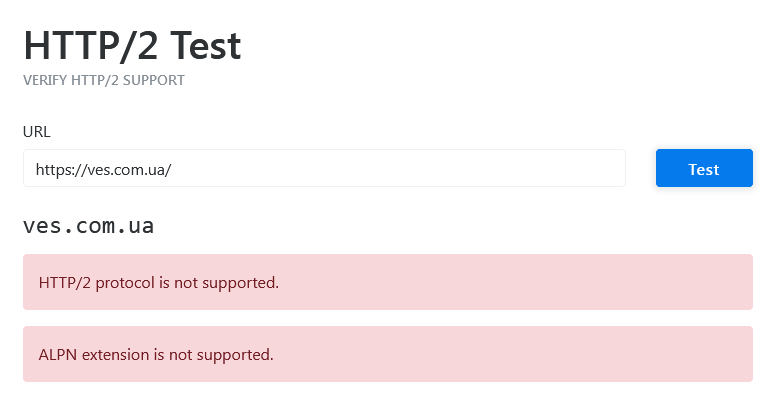This screenshot has height=409, width=778.
Task: Place cursor in https://ves.com.ua/ text box
Action: (x=104, y=169)
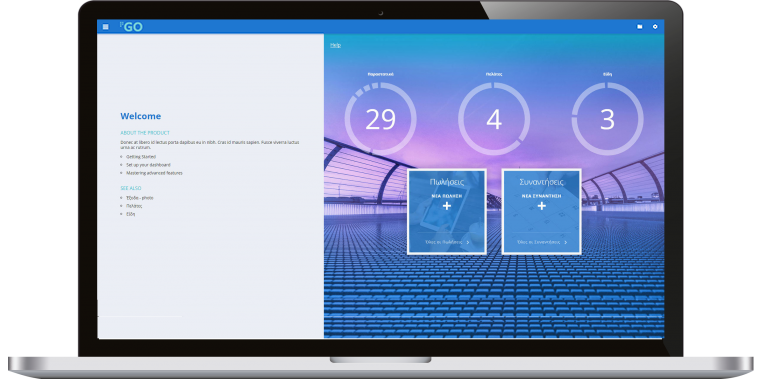
Task: Open the Έξοδα - photo link
Action: pos(140,198)
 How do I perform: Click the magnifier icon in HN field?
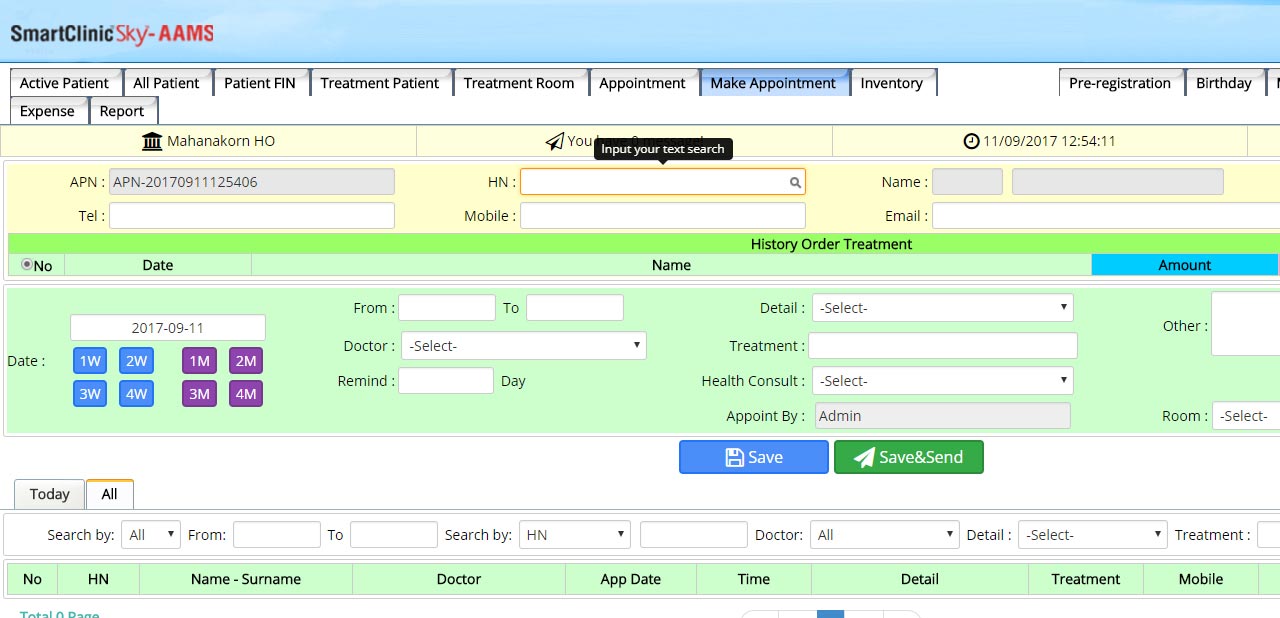pyautogui.click(x=795, y=183)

****************

- _THE PROBLEM_
Print exactly, and only, the lines from the one with "How do I perform: Click" through the last line of the listing above. No pictures belong in the copy.

- _SOLUTION TO THE EXERCISE_
 How do I perform: Click the magnifier icon in HN field?
pyautogui.click(x=795, y=183)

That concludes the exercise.